The short answer is...yes! VPNs are one the best defenses against ARP spoofing you can invest in, and they have the added advantage of bringing with them a host of other benefits that will greatly improve your experience online (more on that below), as well as the fact you can get a quality service for a decent price.
VPN providers reroute all your traffic through an encrypted tunnel all the way to one of their many private servers dotted across the globe.

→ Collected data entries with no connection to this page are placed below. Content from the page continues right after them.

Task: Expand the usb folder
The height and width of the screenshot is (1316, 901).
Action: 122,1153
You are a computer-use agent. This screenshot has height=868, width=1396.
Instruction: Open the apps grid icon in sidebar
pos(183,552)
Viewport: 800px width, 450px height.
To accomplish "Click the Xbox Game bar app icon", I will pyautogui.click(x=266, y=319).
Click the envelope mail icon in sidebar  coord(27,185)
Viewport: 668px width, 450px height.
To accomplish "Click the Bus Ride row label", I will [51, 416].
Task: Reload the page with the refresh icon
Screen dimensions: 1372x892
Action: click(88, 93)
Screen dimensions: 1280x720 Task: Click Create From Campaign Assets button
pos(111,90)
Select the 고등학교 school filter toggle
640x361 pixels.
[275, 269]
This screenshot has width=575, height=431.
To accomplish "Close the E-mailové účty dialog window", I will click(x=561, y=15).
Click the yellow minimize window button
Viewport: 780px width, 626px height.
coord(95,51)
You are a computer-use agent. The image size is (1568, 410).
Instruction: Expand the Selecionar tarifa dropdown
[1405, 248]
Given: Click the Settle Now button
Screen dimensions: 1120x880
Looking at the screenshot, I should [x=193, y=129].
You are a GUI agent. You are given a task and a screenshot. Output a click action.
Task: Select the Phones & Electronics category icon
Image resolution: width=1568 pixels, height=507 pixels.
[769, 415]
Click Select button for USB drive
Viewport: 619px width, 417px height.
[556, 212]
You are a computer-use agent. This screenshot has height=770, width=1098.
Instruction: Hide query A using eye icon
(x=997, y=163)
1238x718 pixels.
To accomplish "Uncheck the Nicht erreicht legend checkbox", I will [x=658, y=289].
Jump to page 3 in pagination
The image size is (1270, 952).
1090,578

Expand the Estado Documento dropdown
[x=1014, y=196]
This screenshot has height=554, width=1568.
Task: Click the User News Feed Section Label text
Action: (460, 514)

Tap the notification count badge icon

This means websites that typically obtain your device's IP address when you visit them will instead see the IP address of the server you've connected to.
VPNs render your traffic essentially worthless for any ARP spoofer, as they won't be able to decrypt the industry-standard 256-bit encryption protocol most premium VPNs use.
The most secure VPNs
Here at ProPrivacy, we review, analyze and recommend the best VPN companies and their products so that you know you're getting a good deal.
Below is a short summary of the most secure VPNs out there that will give you enhanced protection against ARP spoofing and various other threats:
- ExpressVPN - The most secure VPN on our list. This service is super secure but doesn’t compromise on speed and performance.
- Private Internet Access - A secure zero logs VPN. Not only is it packed with security features, but it has proven its no logs policy in court!
- CyberGhost VPN - An easy to use VPN with watertight security. It offers secure apps for Android & iOS with the same great levels of privacy.
- Surfshark - A secure VPN that is packed with value. For $2.49 a month you get excellent encryption, privacy features and fast connection speeds.
- ProtonVPN - A very secure VPN service from the developers of ProtonMail. With that pedigree it's no surprise that it made it into our top picks.
Are VPNs just about security?
No! VPNs are primarily about providing you with an enhanced level of privacy, as well as being amongst the best tools available to unblock geo-restricted content.
The encryption protocols the best VPNs use will prevent your ISP, or anyone else watching your traffic for that matter, knowing where it's coming from. It is thus a big step up in terms of privacy and security from just normal browsing.
However, this also means VPN users can pretend to be in whatever location the server they connect to is based in. If I wanted to watch shows exclusively available on US Netflix, for example, I could just connect to a server in the USA. From Netflix's point of view, I'm just another subscriber based in America.